Print exactly the line that contains "Task: Click the", then every following line through the end of the material; include nothing else and no pictures.

◆ **Given entries**
__________________________________________________
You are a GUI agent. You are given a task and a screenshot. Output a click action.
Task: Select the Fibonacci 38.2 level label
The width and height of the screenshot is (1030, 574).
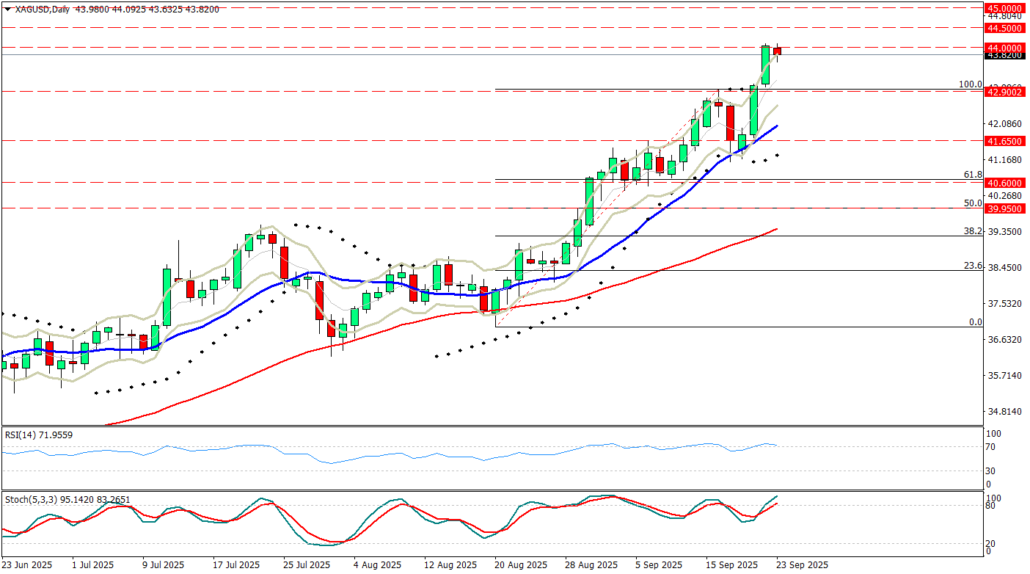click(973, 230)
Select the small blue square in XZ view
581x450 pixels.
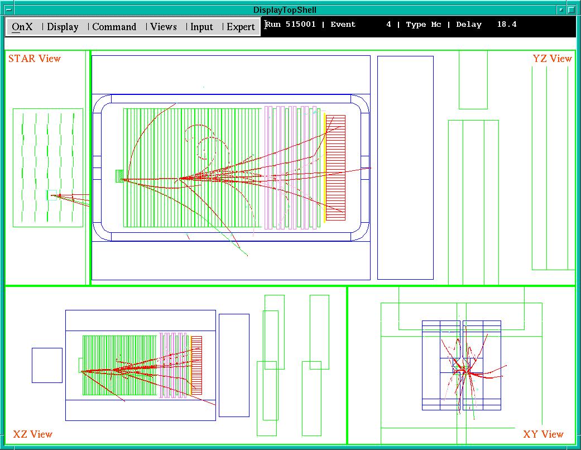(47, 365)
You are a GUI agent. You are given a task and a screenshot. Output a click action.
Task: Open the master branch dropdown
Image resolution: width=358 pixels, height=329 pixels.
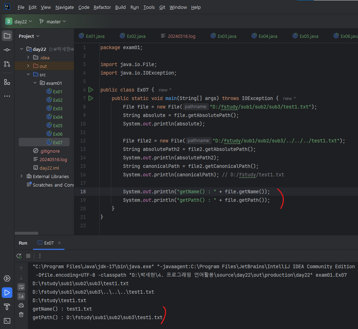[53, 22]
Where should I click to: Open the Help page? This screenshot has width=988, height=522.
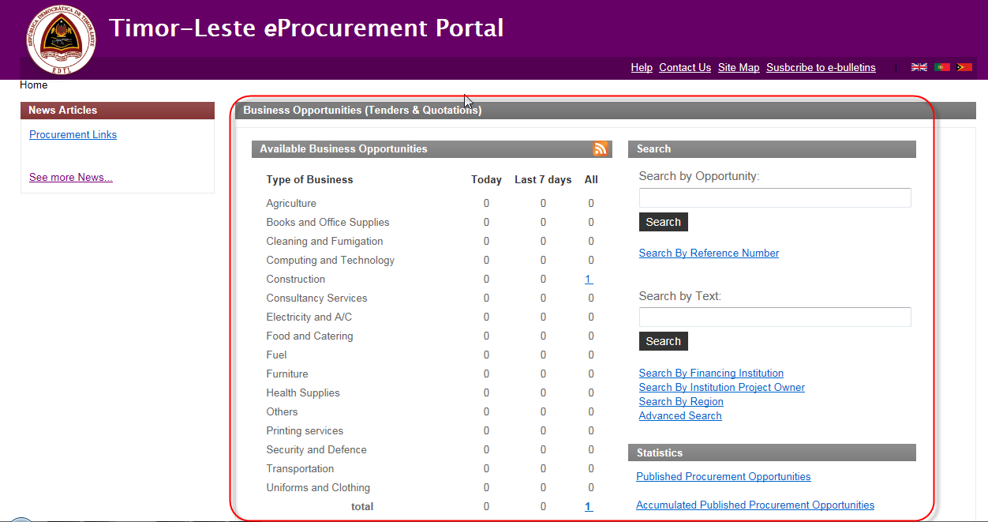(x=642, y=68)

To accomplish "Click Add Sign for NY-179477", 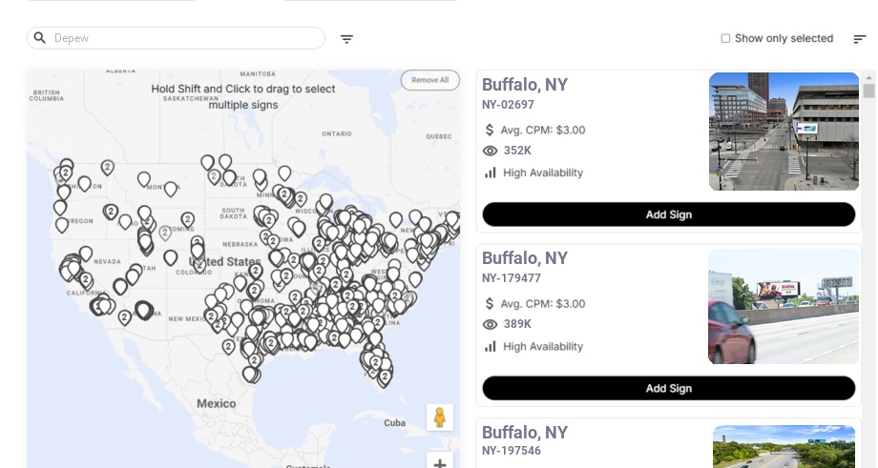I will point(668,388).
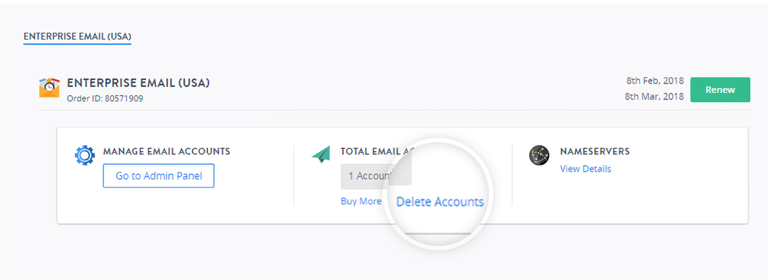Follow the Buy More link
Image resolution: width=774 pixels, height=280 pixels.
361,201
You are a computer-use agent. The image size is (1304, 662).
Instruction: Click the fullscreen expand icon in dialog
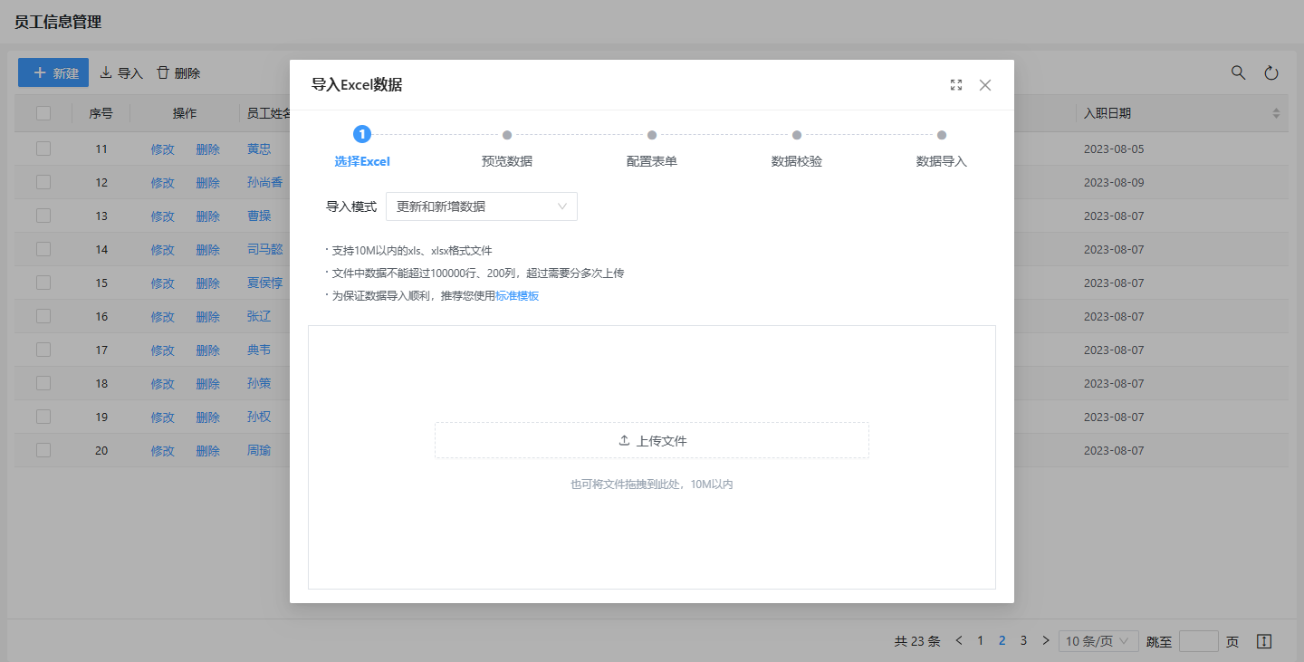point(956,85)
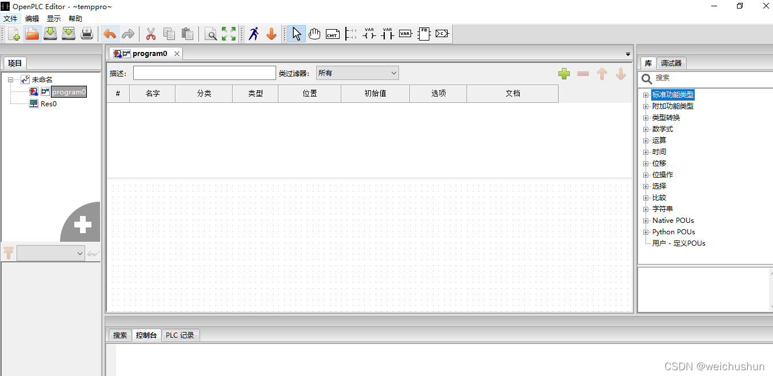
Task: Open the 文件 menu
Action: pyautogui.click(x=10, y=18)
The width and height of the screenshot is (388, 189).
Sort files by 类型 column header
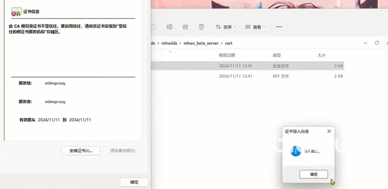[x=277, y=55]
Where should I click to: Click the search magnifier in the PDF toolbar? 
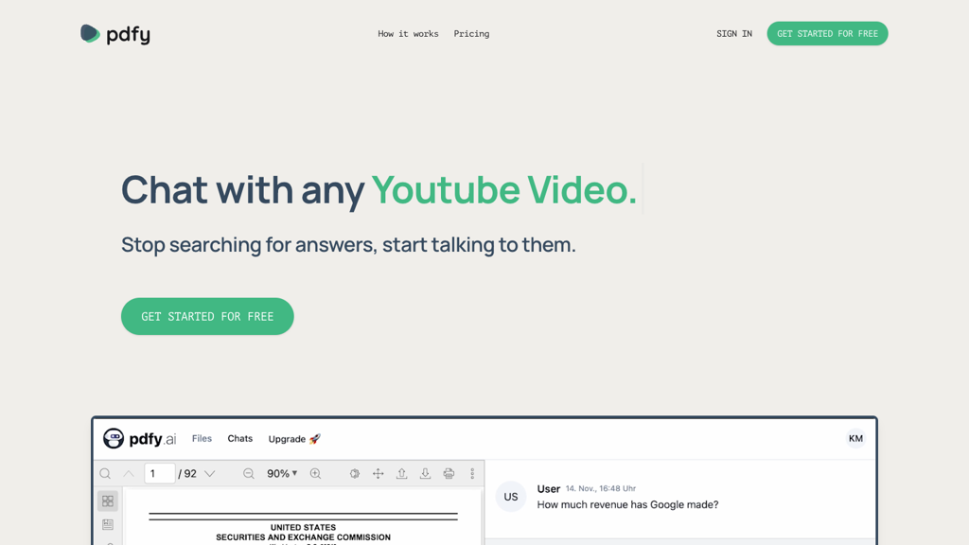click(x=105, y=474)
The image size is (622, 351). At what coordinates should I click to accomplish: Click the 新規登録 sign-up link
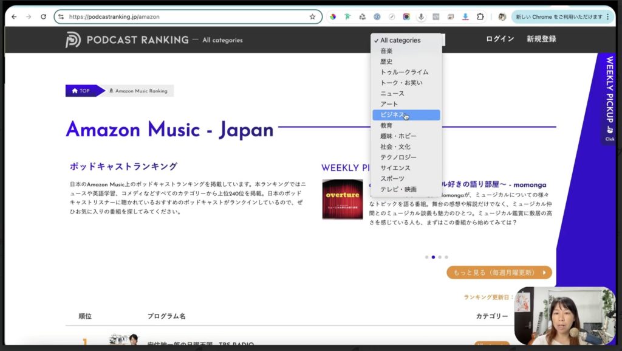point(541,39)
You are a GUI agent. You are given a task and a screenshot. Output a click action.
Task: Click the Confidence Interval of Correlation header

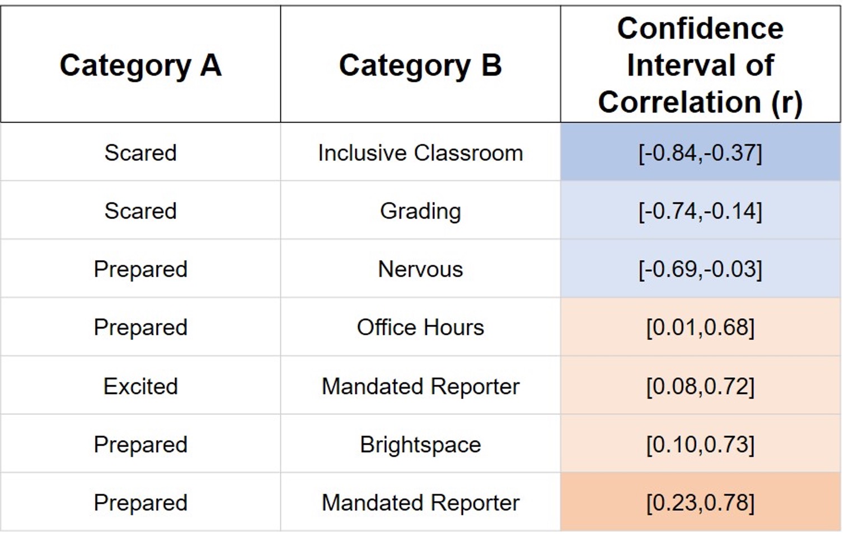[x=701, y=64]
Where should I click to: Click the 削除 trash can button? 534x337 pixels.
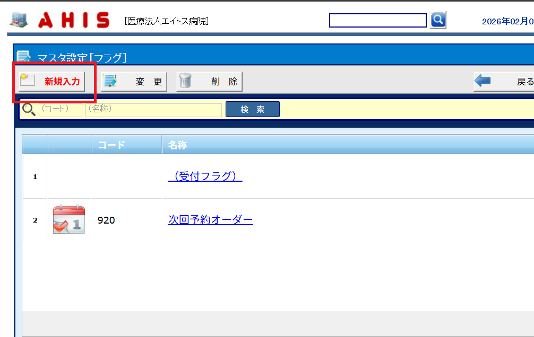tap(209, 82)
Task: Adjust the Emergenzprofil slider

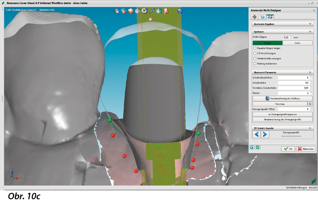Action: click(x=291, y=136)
__________________________________________________
◆ **Problem solution**
Task: Click the Confidence Interval of Correlation header

[x=701, y=64]
Where should I click to: Click the 削除 trash can button? 534x337 pixels.
tap(209, 82)
Task: Adjust the Emergenzprofil slider

Action: click(x=291, y=136)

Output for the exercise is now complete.